The correspondence between the people of the United States and the European nations, and particularly with the British islands, has become very extensive, and requires the interposition of Congress to give it security. No obstacle is perceived to an interchange of mails between New York and Liverpool, or other foreign ports, as proposed by the Postmaster General. On the contrary it promises, by the security it will afford, to facilitate commercial transactions, and give rise to an enlarged intercourse among the people of different nations, which cannot but have a happy effect. Through the city of New York most of the correspondence between the Canadas and Europe is now carried on, and urgent representations have been received from the head of the Provincial Post Office, asking the interposition of the United States to guard it from the accidents and losses to which it is now subjected.

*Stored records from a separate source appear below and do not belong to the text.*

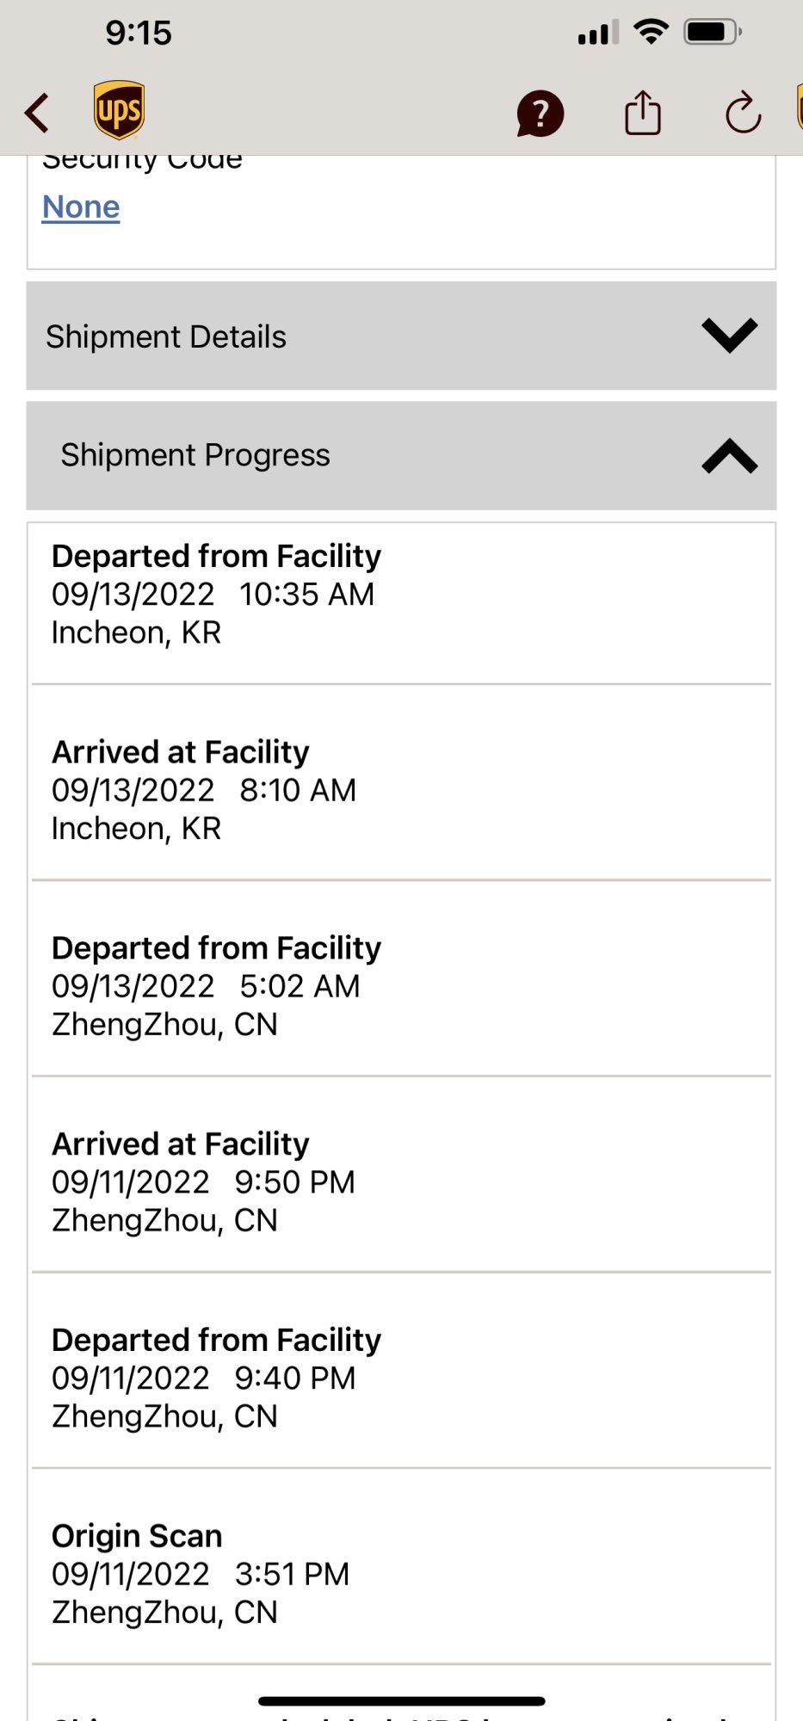Viewport: 803px width, 1721px height.
Task: Collapse Shipment Progress with up chevron
Action: [x=729, y=456]
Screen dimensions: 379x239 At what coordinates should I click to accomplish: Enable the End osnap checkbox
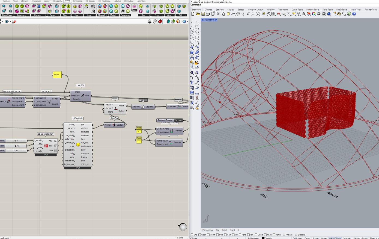point(192,235)
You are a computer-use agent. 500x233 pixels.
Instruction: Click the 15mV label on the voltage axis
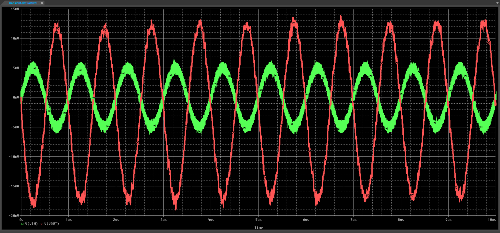(15, 9)
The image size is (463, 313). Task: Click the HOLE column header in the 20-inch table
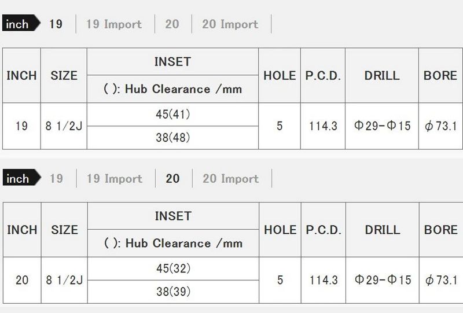(280, 230)
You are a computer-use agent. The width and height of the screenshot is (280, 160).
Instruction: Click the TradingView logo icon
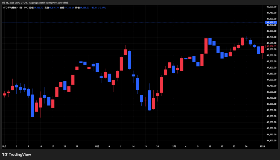(5, 155)
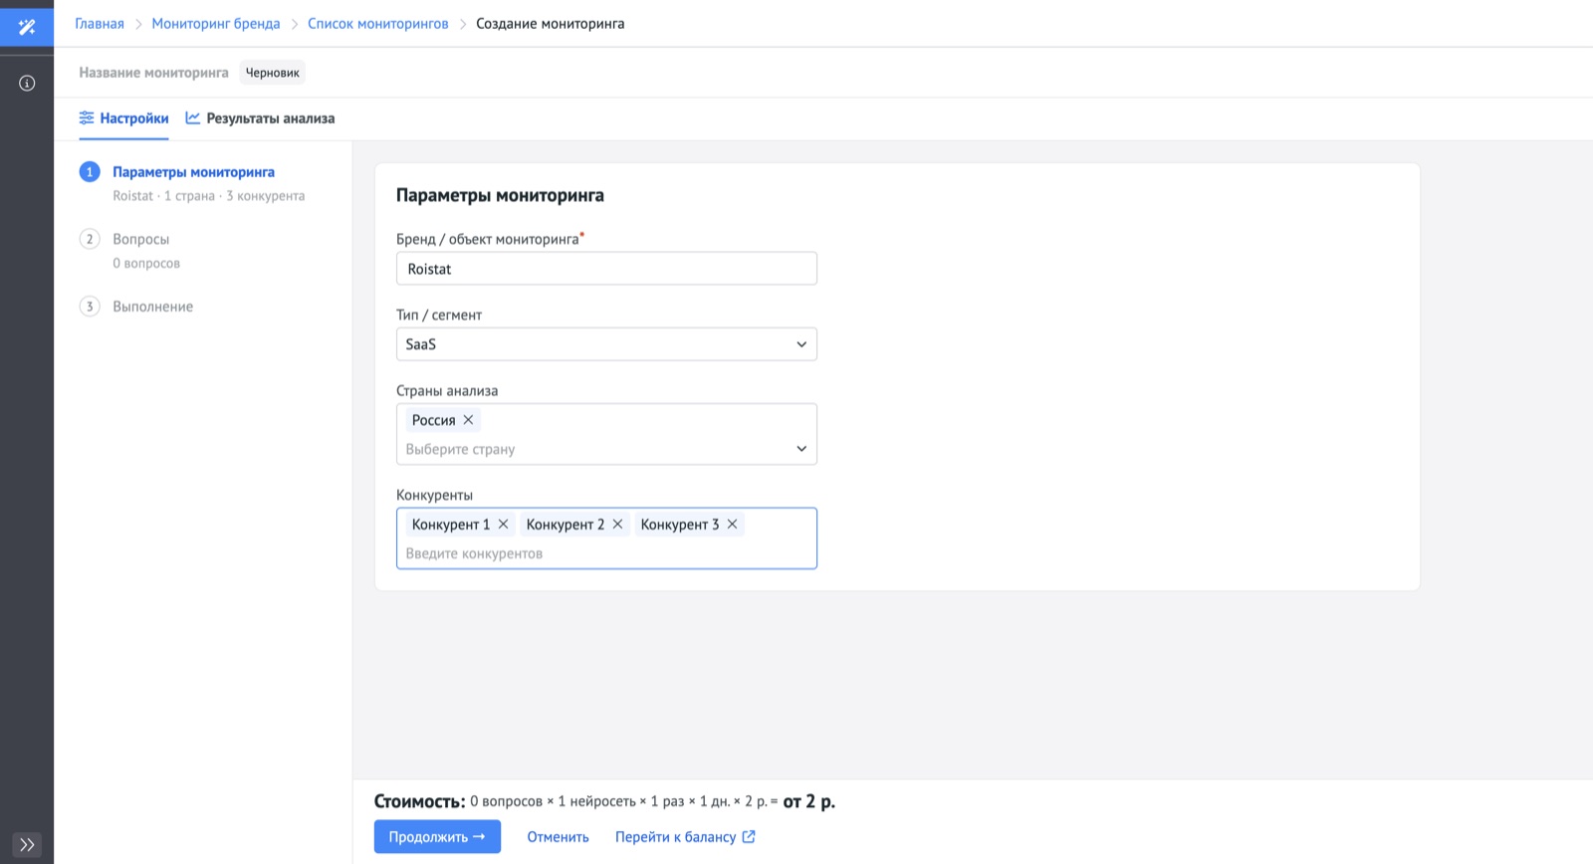Open Список мониторингов breadcrumb link

tap(378, 23)
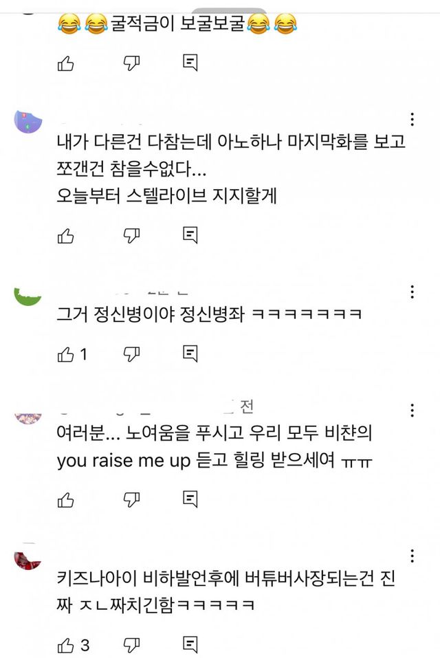This screenshot has height=658, width=440.
Task: Reply to the 굴적금이 보글보글 comment
Action: pyautogui.click(x=190, y=64)
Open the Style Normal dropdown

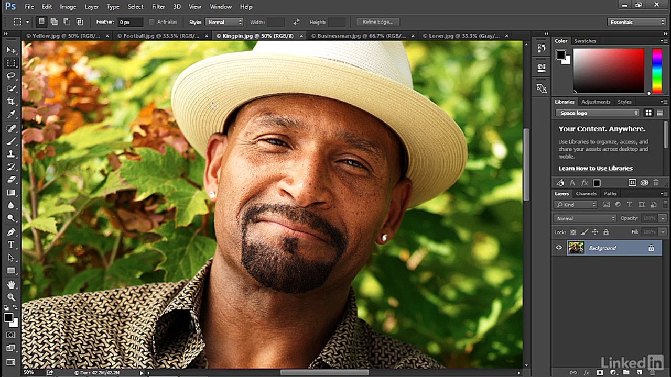pos(224,22)
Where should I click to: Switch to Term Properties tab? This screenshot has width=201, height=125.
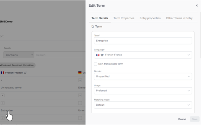[x=124, y=18]
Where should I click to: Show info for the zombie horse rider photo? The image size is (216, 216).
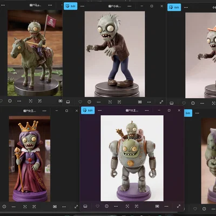click(10, 101)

Some legislation appears to be called for, as well by our own interest as by comity to the adjoining British Provinces.

The expediency of providing a fire-proof building for the important books and papers of the Post Office Department is worthy of consideration. In the present condition of our Treasury it is neither necessary nor wise to leave essential public interests exposed to so much danger, when they can so readily be made secure. There are weighty considerations in the location of a new building for that Department, in favor of placing it near the other Executive buildings.

The important subjects of a survey of the coast, and the manufacture of a standard of weights and measures for the different custom-houses, have been in progress for some years under the general direction of the Executive, and the immediate superintendence of a gentleman possessing high scientific attainments. At the last session of Congress, the making of a set of weights and measures for each State in the Union, was added to the others by a joint resolution.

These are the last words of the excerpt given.